**Excerpted passage:**
BEGIN
How much should health data cost? $100K or more, according to patients

More than 90 percent of Americans would refuse to share their health data with digital platforms for free, according to a survey administered in the wake of the reveal of Google and St. Louis-based Ascension's "Project Nightingale."

The annual Financial Trust Index Survey, conducted in December by the University of Chicago Booth School of Business and Evanston, Ill.-based Northwestern University's Kellogg School of Management, asked more than 1,000 Americans about the circumstances under which they would agree to share health data for a hypothetical Facebook health project, according to a Booth blog post.

When asked whether they would share their data with the project for free, over 93 percent of respondents said no. Even when the possibility of financial compensation was added to the equation, 88 percent of those surveyed still said they would not share their data; less than 10 percent said they would willingly share the information in exchange for money.

Their asking prices are high: Half of those surveyed said they would only provide their data to the hypothetical project for $100,000 or more. Another 22 percent set their prices between $1,000 and $100,000.

As the blog post notes, if a health data-collecting initiative such as Project Nightingale had heeded the majority of patients' wishes and paid out $100,000 for each data use, Google would have had to pay $5 trillion for the 50 million patient records to which it reportedly has access — all but eliminating big tech companies' ability to profit off the healthcare industry.
END
**Exercise instructions:**
• a. In the health data article, what share of respondents said they would not share their data with the project for free?
• b. Repeat the passage of the health data article that begins at the words "More than 90" and stops after "Booth blog post.".

**Material provided:**
BEGIN
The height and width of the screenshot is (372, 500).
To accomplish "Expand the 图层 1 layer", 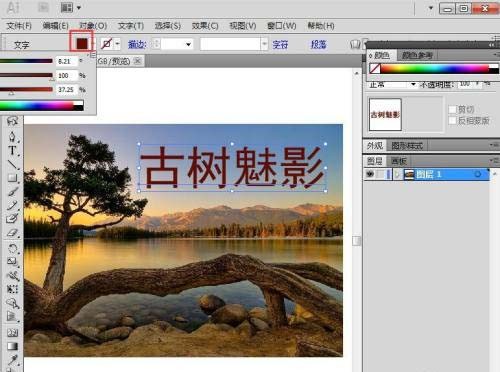I will (x=397, y=174).
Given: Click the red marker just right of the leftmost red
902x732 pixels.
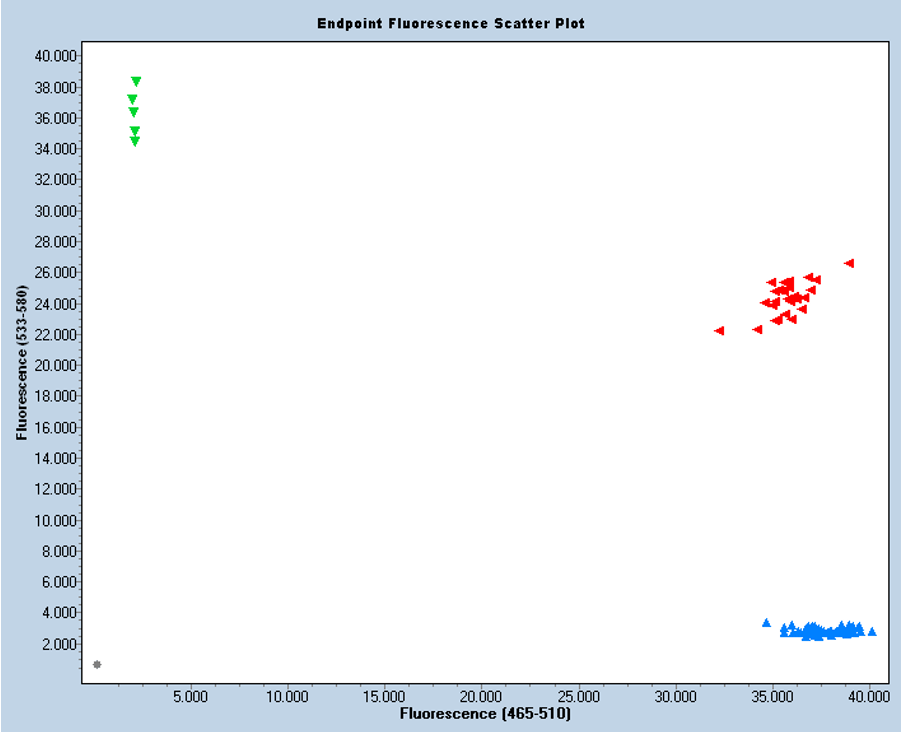Looking at the screenshot, I should (x=757, y=329).
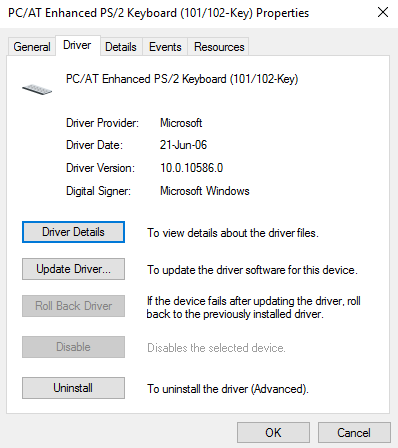Close the Properties dialog with the X
Image resolution: width=398 pixels, height=448 pixels.
pyautogui.click(x=383, y=12)
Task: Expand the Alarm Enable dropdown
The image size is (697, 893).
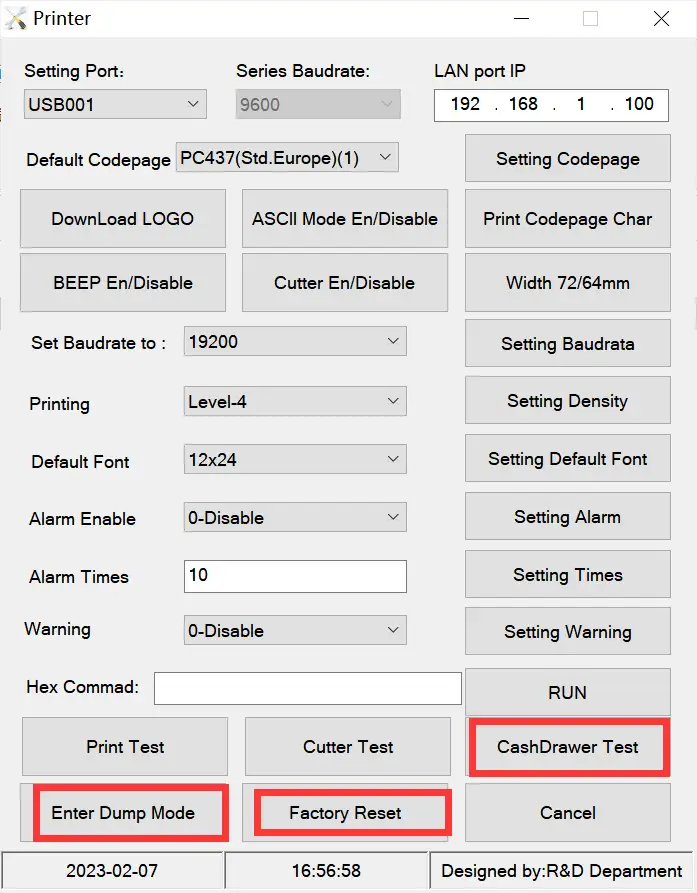Action: point(295,518)
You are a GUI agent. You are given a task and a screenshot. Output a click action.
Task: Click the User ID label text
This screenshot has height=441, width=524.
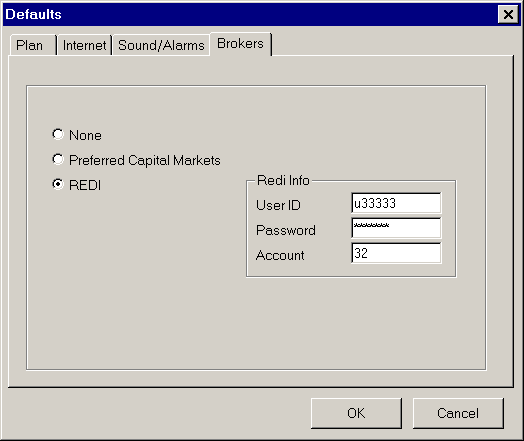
END
**Task-by-task solutions:**
• a. Over 93 percent.

• b.
More than 90 percent of Americans would refuse to share their health data with digital platforms for free, according to a survey administered in the wake of the reveal of Google and St. Louis-based Ascension's "Project Nightingale."

The annual Financial Trust Index Survey, conducted in December by the University of Chicago Booth School of Business and Evanston, Ill.-based Northwestern University's Kellogg School of Management, asked more than 1,000 Americans about the circumstances under which they would agree to share health data for a hypothetical Facebook health project, according to a Booth blog post.